China Humanities Seminar featuring Ya Zuo — Fighting Feelings with Feelings: The Quanzhen Daoist Ordering of Emotional Life
November 18 @ 4:00 pm – 6:00 pm
Speaker: Ya Zuo, Associate Professor of History, University of California, Santa Barbara
Quanzhen Daoism wielded a profound influence across eastern Eurasia, shaping the intellectual landscape of the Jurchen Jin dynasty (1115–1234) and leaving a lasting impact on the Mongol Yuan empire (1279–1368). In this talk, I delve into the focus on emotions in Quanzhen philosophy. The religion emphasized the qing (emotions/feelings) as a central concept and assigned its clergy with an active role in emotional stewardship. Highly critical of conventional feelings and desires, Quanzhen Daoists sought to convert followers to a new affective regime known as the “feelings of the dao.”
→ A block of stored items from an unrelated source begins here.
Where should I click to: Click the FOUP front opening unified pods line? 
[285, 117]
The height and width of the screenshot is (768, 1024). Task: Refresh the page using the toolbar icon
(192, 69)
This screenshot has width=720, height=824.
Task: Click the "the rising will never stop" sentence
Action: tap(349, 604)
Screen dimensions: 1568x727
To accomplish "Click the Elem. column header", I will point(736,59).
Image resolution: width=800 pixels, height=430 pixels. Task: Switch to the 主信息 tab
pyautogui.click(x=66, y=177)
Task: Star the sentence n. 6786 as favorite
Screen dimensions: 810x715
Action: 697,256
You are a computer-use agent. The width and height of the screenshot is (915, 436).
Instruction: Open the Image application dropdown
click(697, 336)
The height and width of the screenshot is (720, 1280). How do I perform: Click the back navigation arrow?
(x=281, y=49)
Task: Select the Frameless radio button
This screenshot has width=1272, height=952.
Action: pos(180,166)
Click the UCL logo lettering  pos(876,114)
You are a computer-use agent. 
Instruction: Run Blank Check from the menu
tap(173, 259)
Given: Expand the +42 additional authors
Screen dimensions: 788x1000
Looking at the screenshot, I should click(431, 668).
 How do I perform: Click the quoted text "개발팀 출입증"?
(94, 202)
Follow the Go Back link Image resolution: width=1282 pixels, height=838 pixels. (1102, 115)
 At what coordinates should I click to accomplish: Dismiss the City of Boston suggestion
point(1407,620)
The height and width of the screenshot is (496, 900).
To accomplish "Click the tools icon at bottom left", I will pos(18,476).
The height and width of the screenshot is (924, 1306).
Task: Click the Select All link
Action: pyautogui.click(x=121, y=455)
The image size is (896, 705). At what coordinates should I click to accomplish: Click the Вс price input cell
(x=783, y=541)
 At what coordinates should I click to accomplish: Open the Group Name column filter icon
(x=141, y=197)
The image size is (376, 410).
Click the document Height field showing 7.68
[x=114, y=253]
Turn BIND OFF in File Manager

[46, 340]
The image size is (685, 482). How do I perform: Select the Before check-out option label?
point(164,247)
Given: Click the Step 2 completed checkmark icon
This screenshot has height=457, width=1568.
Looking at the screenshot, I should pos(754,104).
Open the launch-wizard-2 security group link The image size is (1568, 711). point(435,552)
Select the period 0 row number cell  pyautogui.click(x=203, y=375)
Ya Zuo is an associate professor of History at University of California, Santa Barbara. She is a cultural historian of middle and late imperial China, and the author of Shen Gua’s Empiricism (Harvard Asia Center, 2018), with the Chinese translation published by Zhonghua Book Company in 2024. Driven by interdisciplinary interests, she has written a range of articles on topics such as theory of knowledge, sensory history, medical history, book history, and the history of emotions. She is currently working on a book on crying and tears in middle-period China.